Между прочим, когда я вспоминаю иногда эти ясские виноградники, вижу я не зеленые ряды виноградных кустов, не искусно вырезанные виноградные листья, не морщины спусков и подъемов кругом, не горящий вдалеке город Яссы, не даже сказочный фаэтон наш и нас с Федей, разметавшихся с пьяно-запрокинутыми головами на сопротивляющихся пружинах фаэтонного сиденья. Это все может немножко подождать. Перво-наперво предстает перед моими глазами ужасно большая, наверное, пятипудовая, желтая и круглая мамалыга, сваренная конечно же из грубой, непросеянной кукурузной муки и, конечно, испещренная черными точками, которые скрипят потом на зубах, сплошь сверкающая острой кукурузной шелухой, которая втыкается в нёбо. Она такая огромная, эта мамалыга, что аж лежит на больших носилках с четырьмя ручками по четырем углам. Несут носилки целых четыре человека. Они тащатся к нам по заросшей дорожке, то мы видим их, то мы их не видим, вот увидели мы их снова. У них есть время, они не спешат, они идут что-то очень-очень медленно – кажется нам. У каждого из нас, кто бы он ни был и каким крепким бы он ни был, рот наполняется слюной. Четыре человека ставят в конце концов носилки на землю. Начинается церемония деления. И у каждого из нас, кто бы он ни был и каким бы умным он ни был, не укладывается в голове, каким образом можно такую гигантски огромную мамалыгу разделить на такие ничтожно махонькие порции. То есть кусочки мамалыги, которые достаются каждому, на ладонь, вполне ничего, но в глазах наших они выглядят малюсенькими, совсем маленькой жменькой, на один зуб. Фокус-покус, два глотка, и куски мамалыги тут же исчезают – вот они были и вот их нет. Остается после них только хороший скрип на зубах и добрая изжога в кишках.

Это была почти вся моя вкусная еда за целый день. На заре, перед выходом на работу, давали в жестяных мисках пару ложек макарон, перемешанных с творогом. Но это макаронное блюдо сильно попахивало нафталином. В рот его невозможно было взять. Ты жевал сплошной нафталин, а не макароны. Откуда эти ящики с макаронами взялись, и почему их так долго держали пересыпанными нафталином, по сей день не могу понять.

Когда день кончался, нам в те же миски наливали суп из фасоли. В супе, поговаривали, плавают червячки. Его ели уже в темноте. И возможно, в супе том плавали просто кусочки длинненьких, закрученных фасолевых шкурок, только выглядевшие червячками. Но достаточно лишь было, чтобы кто-нибудь сказал «червячки».

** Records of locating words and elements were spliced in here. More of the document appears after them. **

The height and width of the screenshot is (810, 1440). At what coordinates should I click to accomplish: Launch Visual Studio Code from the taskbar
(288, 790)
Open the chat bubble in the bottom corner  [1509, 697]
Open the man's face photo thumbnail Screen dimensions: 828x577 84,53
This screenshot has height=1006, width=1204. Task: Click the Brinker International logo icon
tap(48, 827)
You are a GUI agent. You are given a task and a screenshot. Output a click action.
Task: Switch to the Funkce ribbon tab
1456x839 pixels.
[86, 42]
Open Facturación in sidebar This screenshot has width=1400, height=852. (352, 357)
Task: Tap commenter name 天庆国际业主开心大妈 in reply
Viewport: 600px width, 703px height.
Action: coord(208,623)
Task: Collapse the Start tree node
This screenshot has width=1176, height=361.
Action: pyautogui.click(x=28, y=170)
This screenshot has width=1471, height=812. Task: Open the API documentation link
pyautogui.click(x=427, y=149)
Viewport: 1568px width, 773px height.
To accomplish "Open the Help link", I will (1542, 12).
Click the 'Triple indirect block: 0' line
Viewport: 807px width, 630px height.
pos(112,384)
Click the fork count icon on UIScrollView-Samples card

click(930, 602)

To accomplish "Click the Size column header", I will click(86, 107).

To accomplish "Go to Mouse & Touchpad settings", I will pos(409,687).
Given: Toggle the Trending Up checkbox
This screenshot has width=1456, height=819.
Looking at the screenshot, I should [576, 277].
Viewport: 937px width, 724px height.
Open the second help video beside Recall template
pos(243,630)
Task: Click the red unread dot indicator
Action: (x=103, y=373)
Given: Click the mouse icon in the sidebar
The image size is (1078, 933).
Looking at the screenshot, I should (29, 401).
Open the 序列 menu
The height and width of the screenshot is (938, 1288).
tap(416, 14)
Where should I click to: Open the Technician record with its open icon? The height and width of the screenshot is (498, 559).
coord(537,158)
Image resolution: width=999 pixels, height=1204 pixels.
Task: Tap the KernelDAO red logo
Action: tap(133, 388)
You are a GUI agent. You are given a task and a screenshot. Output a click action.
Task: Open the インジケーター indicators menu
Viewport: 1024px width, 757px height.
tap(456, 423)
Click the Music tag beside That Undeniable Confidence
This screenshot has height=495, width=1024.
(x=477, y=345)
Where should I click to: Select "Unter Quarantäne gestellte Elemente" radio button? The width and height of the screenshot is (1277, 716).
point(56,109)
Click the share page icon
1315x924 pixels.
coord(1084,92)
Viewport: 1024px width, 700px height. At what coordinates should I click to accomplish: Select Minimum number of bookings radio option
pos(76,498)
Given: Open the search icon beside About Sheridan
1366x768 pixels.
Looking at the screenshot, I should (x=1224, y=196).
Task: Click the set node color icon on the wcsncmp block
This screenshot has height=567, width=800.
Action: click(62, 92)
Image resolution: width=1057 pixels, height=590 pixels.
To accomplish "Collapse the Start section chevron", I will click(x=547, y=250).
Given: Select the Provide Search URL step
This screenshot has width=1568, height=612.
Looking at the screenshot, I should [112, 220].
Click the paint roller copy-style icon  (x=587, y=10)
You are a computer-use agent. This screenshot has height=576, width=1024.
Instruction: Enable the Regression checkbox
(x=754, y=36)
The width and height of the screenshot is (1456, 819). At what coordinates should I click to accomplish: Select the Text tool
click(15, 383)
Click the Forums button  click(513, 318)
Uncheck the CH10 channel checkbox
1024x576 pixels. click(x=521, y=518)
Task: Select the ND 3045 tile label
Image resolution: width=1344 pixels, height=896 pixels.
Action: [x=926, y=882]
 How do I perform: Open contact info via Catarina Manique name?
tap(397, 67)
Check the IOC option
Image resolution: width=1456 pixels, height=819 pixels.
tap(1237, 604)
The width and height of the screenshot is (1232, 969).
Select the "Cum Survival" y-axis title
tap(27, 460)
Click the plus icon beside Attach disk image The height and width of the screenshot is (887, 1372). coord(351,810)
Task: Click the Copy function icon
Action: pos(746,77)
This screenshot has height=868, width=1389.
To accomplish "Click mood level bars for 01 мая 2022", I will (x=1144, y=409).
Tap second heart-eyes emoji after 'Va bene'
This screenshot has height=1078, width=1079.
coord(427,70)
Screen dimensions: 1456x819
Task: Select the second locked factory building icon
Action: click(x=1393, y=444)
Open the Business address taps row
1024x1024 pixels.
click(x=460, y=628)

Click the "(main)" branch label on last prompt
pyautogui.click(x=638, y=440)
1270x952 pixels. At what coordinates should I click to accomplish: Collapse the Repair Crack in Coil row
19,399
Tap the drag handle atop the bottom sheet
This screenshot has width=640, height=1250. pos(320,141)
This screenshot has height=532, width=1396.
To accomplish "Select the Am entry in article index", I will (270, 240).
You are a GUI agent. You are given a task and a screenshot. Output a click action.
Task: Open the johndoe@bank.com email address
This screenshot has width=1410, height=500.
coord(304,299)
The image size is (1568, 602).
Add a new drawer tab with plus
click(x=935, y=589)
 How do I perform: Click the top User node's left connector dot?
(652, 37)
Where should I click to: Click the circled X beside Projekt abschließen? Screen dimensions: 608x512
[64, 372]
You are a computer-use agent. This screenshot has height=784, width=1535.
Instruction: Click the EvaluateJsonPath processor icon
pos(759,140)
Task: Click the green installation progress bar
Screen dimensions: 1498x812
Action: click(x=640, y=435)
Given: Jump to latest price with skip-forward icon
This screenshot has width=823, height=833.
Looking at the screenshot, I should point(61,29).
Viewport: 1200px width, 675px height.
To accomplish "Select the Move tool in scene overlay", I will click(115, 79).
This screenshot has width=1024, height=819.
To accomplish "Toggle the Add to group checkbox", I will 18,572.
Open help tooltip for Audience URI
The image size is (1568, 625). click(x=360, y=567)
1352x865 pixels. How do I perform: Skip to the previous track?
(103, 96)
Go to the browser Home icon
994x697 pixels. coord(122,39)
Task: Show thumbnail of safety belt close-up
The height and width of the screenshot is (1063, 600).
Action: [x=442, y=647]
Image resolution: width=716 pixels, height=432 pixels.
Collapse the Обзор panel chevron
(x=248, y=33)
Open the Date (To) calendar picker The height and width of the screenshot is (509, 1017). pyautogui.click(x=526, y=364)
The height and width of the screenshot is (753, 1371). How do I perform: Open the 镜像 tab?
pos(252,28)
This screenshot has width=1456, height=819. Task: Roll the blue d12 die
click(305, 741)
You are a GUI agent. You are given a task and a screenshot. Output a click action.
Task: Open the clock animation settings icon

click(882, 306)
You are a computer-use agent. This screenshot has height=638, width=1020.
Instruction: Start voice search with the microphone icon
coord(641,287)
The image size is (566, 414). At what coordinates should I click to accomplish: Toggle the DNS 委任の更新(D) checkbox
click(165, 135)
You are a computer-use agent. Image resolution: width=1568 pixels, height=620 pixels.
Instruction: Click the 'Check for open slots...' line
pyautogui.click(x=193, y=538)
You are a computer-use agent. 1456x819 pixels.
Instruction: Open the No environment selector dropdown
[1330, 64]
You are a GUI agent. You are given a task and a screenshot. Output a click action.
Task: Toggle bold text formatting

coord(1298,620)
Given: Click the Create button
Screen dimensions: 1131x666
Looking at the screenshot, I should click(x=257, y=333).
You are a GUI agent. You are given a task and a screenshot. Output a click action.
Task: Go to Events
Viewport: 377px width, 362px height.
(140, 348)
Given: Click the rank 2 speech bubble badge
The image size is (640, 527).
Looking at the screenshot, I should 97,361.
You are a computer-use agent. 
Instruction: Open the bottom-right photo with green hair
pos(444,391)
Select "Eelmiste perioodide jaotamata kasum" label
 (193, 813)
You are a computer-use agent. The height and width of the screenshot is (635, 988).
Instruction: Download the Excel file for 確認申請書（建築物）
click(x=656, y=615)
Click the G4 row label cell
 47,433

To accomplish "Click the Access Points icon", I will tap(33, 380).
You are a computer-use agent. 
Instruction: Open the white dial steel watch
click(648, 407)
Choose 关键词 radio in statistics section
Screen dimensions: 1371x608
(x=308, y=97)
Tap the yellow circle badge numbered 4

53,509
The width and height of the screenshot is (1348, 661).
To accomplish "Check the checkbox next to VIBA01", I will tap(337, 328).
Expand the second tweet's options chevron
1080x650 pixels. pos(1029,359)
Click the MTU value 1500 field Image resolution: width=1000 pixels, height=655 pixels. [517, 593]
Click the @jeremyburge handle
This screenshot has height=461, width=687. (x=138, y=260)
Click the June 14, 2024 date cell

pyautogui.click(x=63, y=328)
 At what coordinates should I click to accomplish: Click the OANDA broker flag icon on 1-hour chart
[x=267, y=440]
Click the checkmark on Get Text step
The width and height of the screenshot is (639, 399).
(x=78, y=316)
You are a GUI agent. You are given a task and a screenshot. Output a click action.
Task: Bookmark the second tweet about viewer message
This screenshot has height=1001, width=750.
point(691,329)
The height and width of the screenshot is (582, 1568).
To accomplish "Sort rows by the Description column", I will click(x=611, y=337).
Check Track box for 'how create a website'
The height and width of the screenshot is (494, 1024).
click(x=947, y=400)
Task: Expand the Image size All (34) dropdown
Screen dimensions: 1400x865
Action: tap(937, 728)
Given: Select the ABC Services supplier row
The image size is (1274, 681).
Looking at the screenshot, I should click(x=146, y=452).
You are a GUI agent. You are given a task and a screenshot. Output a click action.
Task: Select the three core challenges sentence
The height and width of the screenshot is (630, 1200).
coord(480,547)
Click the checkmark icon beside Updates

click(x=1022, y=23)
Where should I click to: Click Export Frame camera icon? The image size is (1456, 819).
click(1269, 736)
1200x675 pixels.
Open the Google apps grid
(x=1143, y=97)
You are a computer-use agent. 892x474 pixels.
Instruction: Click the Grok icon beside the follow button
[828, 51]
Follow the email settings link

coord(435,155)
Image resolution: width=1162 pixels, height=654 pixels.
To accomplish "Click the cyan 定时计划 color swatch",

Для меня, понятно, не в еде было дело. Для меня дело было в двух с чем-то неделях, которые пока что прошли, и в той паре сотен лей, что я заработал. На дорогу в Шептебань. К дяде Мееру. Пересидеть у него в деревне еще две-три недели. Может, за это время что-то прояснится, я снова смогу быть человеком, как все люди.

Феде я свою историю не рассказывал. Я ему даже не произнес название «Шептебань». Я только сказал ему, что еду отсюда в деревню, к дяде Мееру.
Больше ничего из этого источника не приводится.